Episode 6 — Scaling Reliability Microservices Web3 / 6.2 — Building and Orchestrating Microservices

6.2 — Building & Orchestrating Microservices: Quick Revision

Compact cheat sheet. Print-friendly.

How to use this material (instructions)

Skim before labs or interviews.
Drill gaps — reopen README.md then 6.2.a through 6.2.e.
Practice — 6.2-Exercise-Questions.md.
Polish answers — 6.2-Interview-Questions.md.

Core Vocabulary

Term	One-liner
Microservice	Independently deployable service with its own codebase, database, and process
API Gateway	Single entry point for all external traffic — routes, authenticates, rate-limits
Service discovery	Mechanism for services to find each other's network addresses dynamically
Circuit breaker	Pattern that stops calls to a failing service (CLOSED / OPEN / HALF-OPEN)
Exponential backoff	Retry strategy where wait time doubles each attempt (1s, 2s, 4s, 8s)
Jitter	Random delay added to backoff to prevent thundering herd
Bulkhead	Isolates resources per dependency so one failure does not exhaust all capacity
Message queue	Broker that stores messages between publishers and consumers (RabbitMQ, Kafka)
Exchange	RabbitMQ component that receives messages and routes to queues
Binding	Rule connecting an exchange to a queue (with routing key pattern)
Dead letter queue (DLQ)	Queue for messages that fail processing after max retries
Idempotency	Processing the same event N times = same result as 1 time
Eventual consistency	Data across services becomes consistent after a delay, not instantly
Event sourcing	Store every event (not just current state) and rebuild state by replaying
Correlation ID	Unique ID that traces a request across multiple services and events

Service Setup Checklist

For EVERY microservice, ensure:
  [ ] Own package.json (separate dependencies)
  [ ] Own .env file (separate config, never shared)
  [ ] Own port (4001, 4002, 4003, ...)
  [ ] Own Dockerfile
  [ ] Own database (never share databases!)
  [ ] /health endpoint (liveness check)
  [ ] /ready endpoint (readiness check — DB connected?)
  [ ] Graceful shutdown handler
  [ ] Structured logging with service name

API Gateway Pattern

Client
  │
  ▼
┌──────────────────┐
│   API GATEWAY    │  :3000
│   1. Rate limit  │
│   2. Auth (JWT)  │
│   3. Route       │
│   4. Log         │
│   5. Proxy       │
└────┬──────┬──────┘
     ▼      ▼
  :4001   :4002    (internal only — not exposed externally)

........

■ **Required task 1**
Translate this sentence from the microservices cheat sheet into Spanish: "Skim before labs or interviews."
■ **Required task 2**
Carry on the microservices cheat sheet from the point where it stops.
The material that comes next has no connection to the microservices cheat sheet.

■ **Source excerpt**
........

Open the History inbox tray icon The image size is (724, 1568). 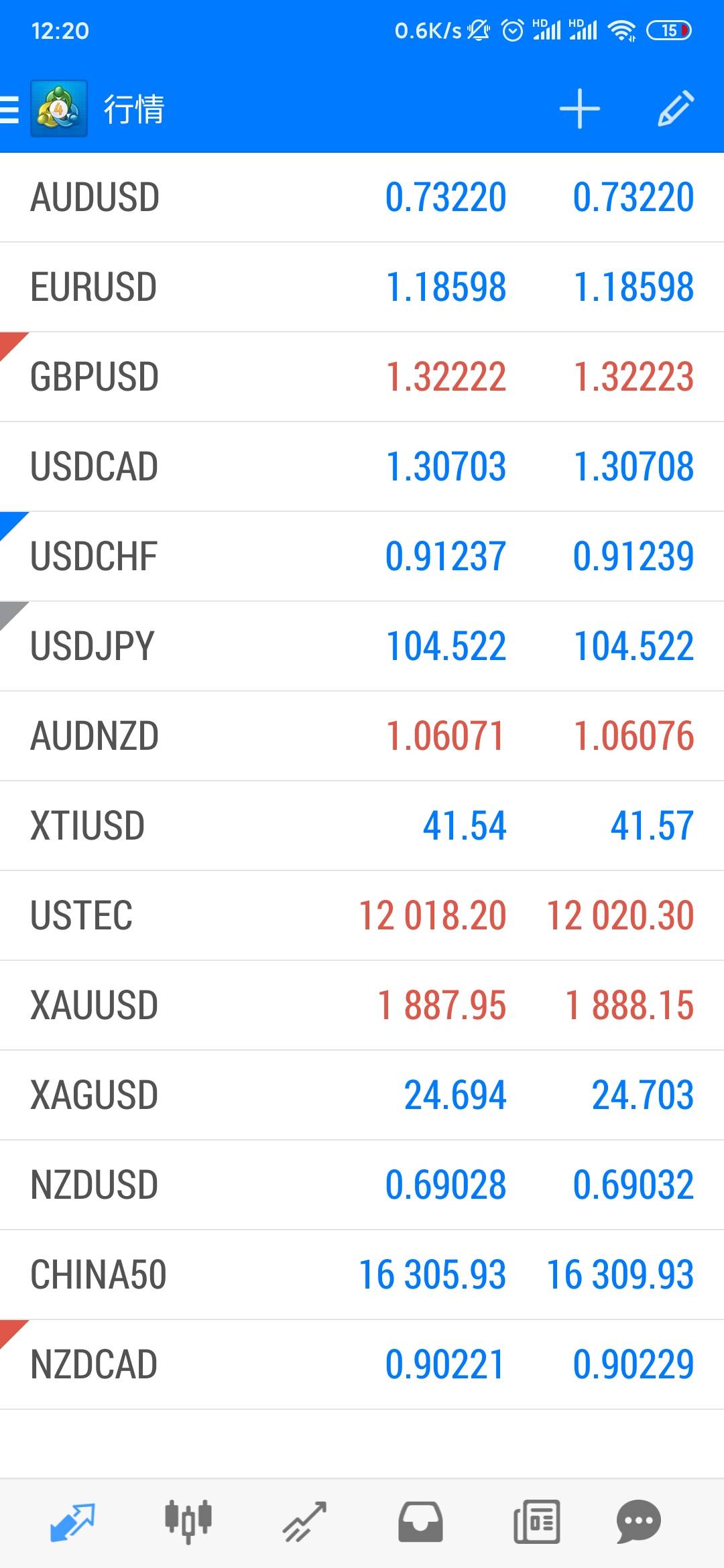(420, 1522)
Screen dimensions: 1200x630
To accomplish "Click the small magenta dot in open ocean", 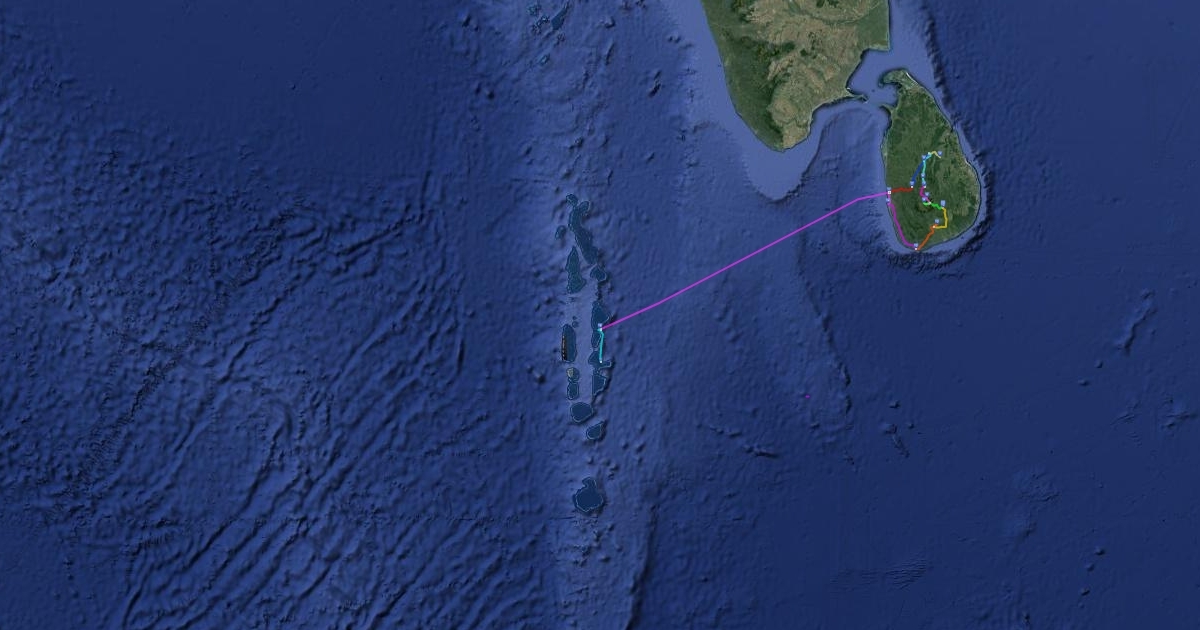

........

■ **Reply 1**
Échale un vistazo antes de los laboratorios o las entrevistas.

■ **Reply 2**
Gateway responsibilities:
  ✓ Routing          /api/users → user-service:4001/users
  ✓ Authentication   Validate JWT, inject X-User-Id header
  ✓ Rate limiting    100 req / 15 min per IP or API key
  ✓ Logging          Request ID, timing, status
  ✓ CORS             Cross-origin policies
  ✓ SSL termination  HTTPS at edge, HTTP internally

Key rules:
  - Only the gateway is exposed to the internet
  - Internal service calls bypass the gateway
  - Services trust X-User-Id from gateway (never re-validate JWT)
  - Strip X-User-Id from client requests (prevent impersonation)

Retry / Timeout / Circuit Breaker

TIMEOUT:
  Internal calls:   3-5 seconds
  External APIs:    5-10 seconds
  NEVER use default (~120s) — always set explicitly

RETRY:
  Simple:           retry immediately (bad)
  Exp. backoff:     1s, 2s, 4s, 8s (better)
  Backoff + jitter: 1.3s, 2.7s, 5.1s (best — prevents thundering herd)

  Retry:    500, 502, 503, 504, 429, 408 (transient)
  No retry: 400, 401, 403, 404, 409     (client errors)

CIRCUIT BREAKER:
  CLOSED     → normal, track failures
  OPEN       → reject all calls instantly (fail fast)
  HALF-OPEN  → allow 1 probe; succeed = CLOSED, fail = OPEN

  failureThreshold: 5      (open after 5 consecutive failures)
  resetTimeout:     30000  (try again after 30 seconds)

// Production-ready call pattern:
const result = await breaker.call(() =>
  retryWithJitter(() =>
    axios.get(url, { timeout: 3000 }),
    3,    // maxRetries
    1000  // baseDelay
  )
);

RabbitMQ Basics

ARCHITECTURE:
  Producer → Exchange → Binding → Queue → Consumer

EXCHANGE TYPES:
  Fanout:  Send to ALL bound queues (broadcast)
  Direct:  Send only if binding key = routing key exactly
  Topic:   Pattern match (* = one word, # = zero or more)

ACKNOWLEDGMENTS:
  ack(msg)              → success, remove from queue
  nack(msg, false, true)  → fail, requeue (retry)
  nack(msg, false, false) → fail, send to DLQ

PREFETCH:
  prefetch(1)   → process one at a time (safe, slow)
  prefetch(10)  → buffer 10 unacked messages (balanced)
  prefetch(100) → fast but risk losing messages on crash

DEAD LETTER QUEUE:
  Queue with x-dead-letter-exchange argument
  Catches nack'd messages that exceed retry count
  Monitor DLQ → alert if messages accumulate

# Docker Compose for RabbitMQ
rabbitmq:
  image: rabbitmq:3-management
  ports:
    - "5672:5672"     # AMQP
    - "15672:15672"   # Management UI (guest/guest)

Event Design Rules

PAYLOAD STRUCTURE:
{
  "type":     "order.placed",          ← entity.action (past tense)
  "data":     { orderId, userId, ... },← business payload
  "metadata": {
    "eventId":       "evt_abc123",     ← unique ID (for idempotency)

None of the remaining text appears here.